### Kutipan Dokumen

Selasa, 18 Desember 2012

Belajar Mengelola Konflik Menemukan Jalan Keluar


Laporan Akhir Tahun Bidang Politik dan Hukum
Belajar Mengelola Konflik Menemukan Jalan Keluar
KOMPAS, 17 Desember 2012



Indonesia terdiri dari berbagai suku, budaya, agama, dan golongan. Solidaritas nasional berhasil mengikat kemajemukan itu dalam bangunan berbentuk Negara Kesatuan Republik Indonesia berdasarkan Pancasila dan Undang-Undang Dasar 1945. Konstitusi memberi tanggung jawab kepada negara untuk melindungi segenap bangsa Indonesia. Bagaimana tanggung jawab itu diemban?
Sebagai negara hukum, semua kelompok—apa pun latar belakangnya—memiliki hak dan kewajiban sama sebagai warga negara. Semboyan kita sungguh indah: Bhinneka Tunggal Ika alias berbeda-beda, tetapi tetap satu.
Dasar, bentuk, konstitusi, dan jargon negara Indonesia jelas mengakui dan menghargai kemajemukan sebagai kekayaan bangsa. Modal itu diharapkan dikelola dengan baik sehingga dapat mendorong terciptanya cita-cita bersama, yaitu masyarakat yang sejahtera, cerdas, adil, dan makmur.
Namun, konsep ideal itu masih sulit diwujudkan dalam kehidupan nyata. Setidaknya demikian gambaran selama tahun 2012, yang diwarnai sejumlah gesekan sosial berlatar belakang perbedaan suku, budaya, agama, dan golongan. Kita kaget karena beberapa peristiwa itu menyuguhkan kekerasan, meluas, dan merenggut nyawa warga.

### Informasi Tercatat
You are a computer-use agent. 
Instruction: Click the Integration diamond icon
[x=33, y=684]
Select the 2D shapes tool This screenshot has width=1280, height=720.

### Soal Latihan
- 1) Apakah pernyataan (a), (b), dan (c) sesuai dengan artikel tentang kemajemukan Indonesia? Jawab ya atau tidak untuk masing-masing, disertai kutipan persis dari artikel yang menjadi penentunya.
(a) Semboyan Bhinneka Tunggal Ika berarti berbeda-beda, tetapi tetap satu.
(b) Konsep ideal tentang kemajemukan sudah mudah diwujudkan dalam kehidupan nyata.
(c) Konstitusi membebankan tanggung jawab kepada negara untuk melindungi segenap bangsa Indonesia.
- 2) Teruskan artikel tentang kemajemukan Indonesia mulai dari kalimat terakhirnya.
Materi tersebut tidak berhubungan dengan artikel tentang kemajemukan Indonesia.

### Jawaban
- 1)
(a) Ya: "Semboyan kita sungguh indah: Bhinneka Tunggal Ika alias berbeda-beda, tetapi tetap satu."
(b) Tidak: "Namun, konsep ideal itu masih sulit diwujudkan dalam kehidupan nyata."
(c) Ya: "Konstitusi memberi tanggung jawab kepada negara untuk melindungi segenap bangsa Indonesia."

- 2)
Pada Maret 2012, misalnya, meletus bentrokan di Abepura, Papua. Berawal dari ketersinggungan satu orang, gesekan membesar menjadi kerusuhan massal. Akibatnya, 4 orang cedera dan 3 rumah rusak.
Kejutan paling menonjol adalah konflik antarwarga di Way Panji, Lampung Selatan, Lampung, akhir Oktober 2012. Dipicu kesalahpahaman kabar pelecehan terhadap perempuan, warga Desa Balinuraga—transmigran asal Bali—bertikai dengan warga Desa Agom, kemudian merambat ke Desa Sidoreno. Sebanyak 14 orang tewas, 6 terluka, dan 166 rumah terbakar.
Saat proses perdamaian di Way Panji belum kelar, awal November lalu, warga Kampung Kusuma Dadi justru bertikai dengan warga Kampung Buyut di Kecamatan Bekri di Kabupaten Lampung Tengah. Pemicunya adalah warga Bekri dianggap main hakim sendiri dengan membakar pencuri sapi asal Kampung Buyut. Tak ada korban jiwa, tetapi 41 rumah rusak.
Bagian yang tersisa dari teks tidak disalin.